A manhã estava tão radiante que até chamou a atenção de padre Eustáquio, levando-o a comentar com a família.
- Vamos aproveitar bem. – Falou o padre. – Esse tempo limpo possibilita mais clareza em visualizar alguns detalhes nos subterrâneos, principalmente onde ficavam as jaulas dos animais, as celas em que ficavam os cristãos aguardando a hora de enfrentarem os gladiadores ou de serem devorados por leões, bem como as galerias de acesso necessárias aos serviços do anfiteatro.
Rômulo entrou no Coliseu ao lado de sua mãe. Seu pai e irmãos, do padre Eustáquio, que como todo bom italiano ia descrevendo o local e narrando os possíveis acontecimentos do passado. Empolgados com a visão interna do Coliseu, seus pais e os dois irmãos não notaram a ausência de Rômulo que ficara para traz parado no meio da arena. Ao darem falta dele, olharam à volta e o avistaram mais atrás, estava paralisado. Voltaram na sua direção. A transformação sofrida por Rômulo deixou a todos preocupados, que sem saber o que estava acontecendo lhe perguntavam o que ele estava sentindo.
- Eu não estou sentindo... Estou é vendo uma apresentação com bigas e gladiadores bem ali, no meio da arena. – Rômulo falava e apontava para o local onde supunha estar vendo ou realmente via tal apresentação.
- O que você diz ver não pode ser possível, pois não está acontecendo nada, meu filho. Até porquê nem existe mais a arena, só ruínas. – Padre Eustáquio tentou tranquilizá-lo.
- Não só é possível, como inclusive vejo varias pessoas apavoradas... Parecem ser cristãos, os que acabam de entrar na arena. Padre! Estou me vendo... Sou um dos gladiadores na biga...

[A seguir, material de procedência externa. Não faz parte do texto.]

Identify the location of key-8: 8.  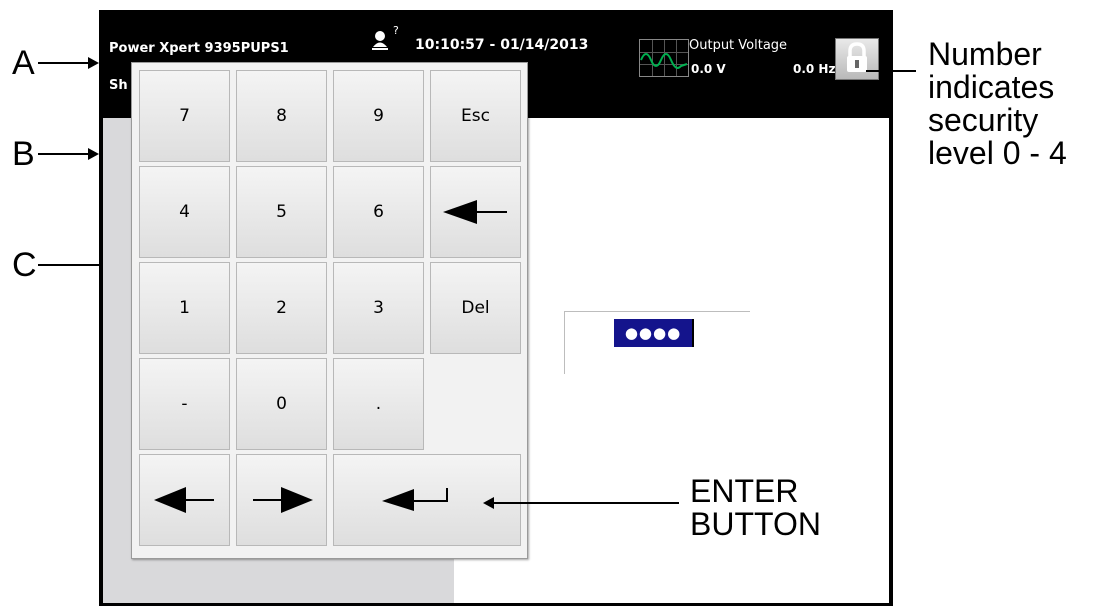
(282, 116).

- Tudo não passa de imaginação sua. Melhor, uma fantasia. Vamos continuar com a visita, que logo isso passa.
- O que vejo não é uma fantasia, padre, mas sim uma carnificina. Acabo de me ver degolando um dos coitados... Nossa é um jovem como eu... O que fiz? – Rômulo estava transtornado.

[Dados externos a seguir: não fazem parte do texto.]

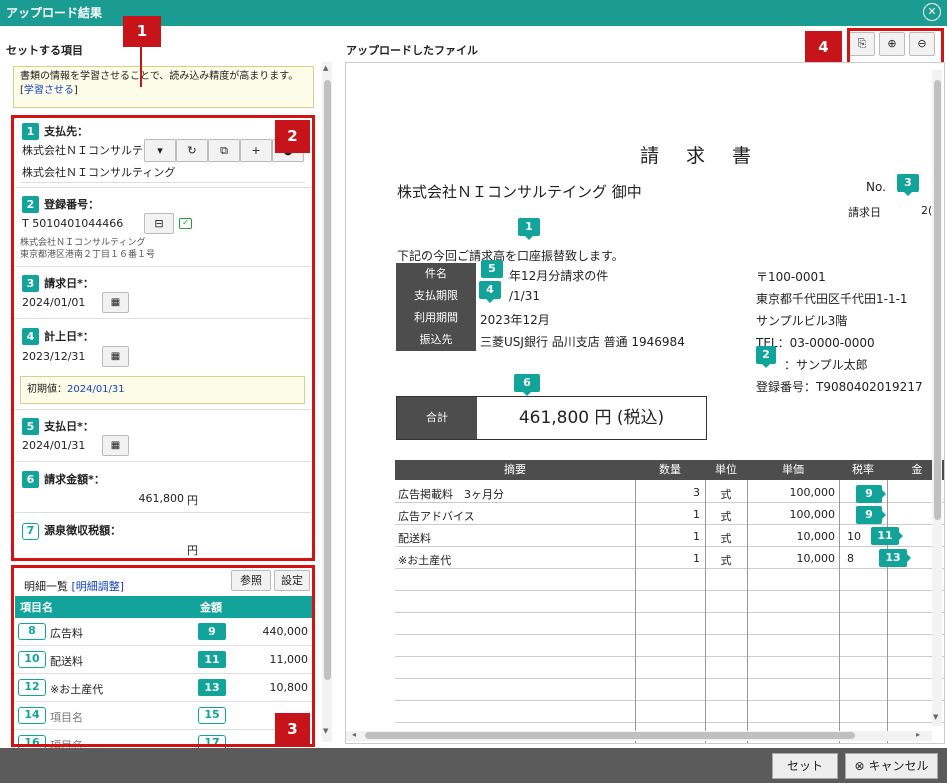  I want to click on doc-field-marker: 13, so click(895, 558).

- Não diga bobagem, meu filho. Nós vamos é sair daqui, isto não está lhe fazendo bem. Vamos, rápido, ele está muito agitado. – Determinou sua mãe.
Nesse exato momento surgiu do nada um rapaz desconhecido com uma adaga na mão, e sem que eles esperassem a enfiou nas costa de Rômulo e fugiu, desaparecendo no meio dos turistas que ali estavam.
- Avisei que eu não podia entrar aqui, agora é tarde demais... Estou morrendo...
Com a antiga arma cravada nas costas, Rômulo, ferido de morte, caiu ao chão já meio desacordado. Sua mãe desesperada o amparou nos braços e antes que ele desse o último suspiro pode ouvi-lo consolá-la.
- Não se culpe, eu já sabia que isso ia acontecer, agradeça ao Padre Eustáquio por ter me ajudado a cumprir minha missão... Não fosse ele eu teria fracassado.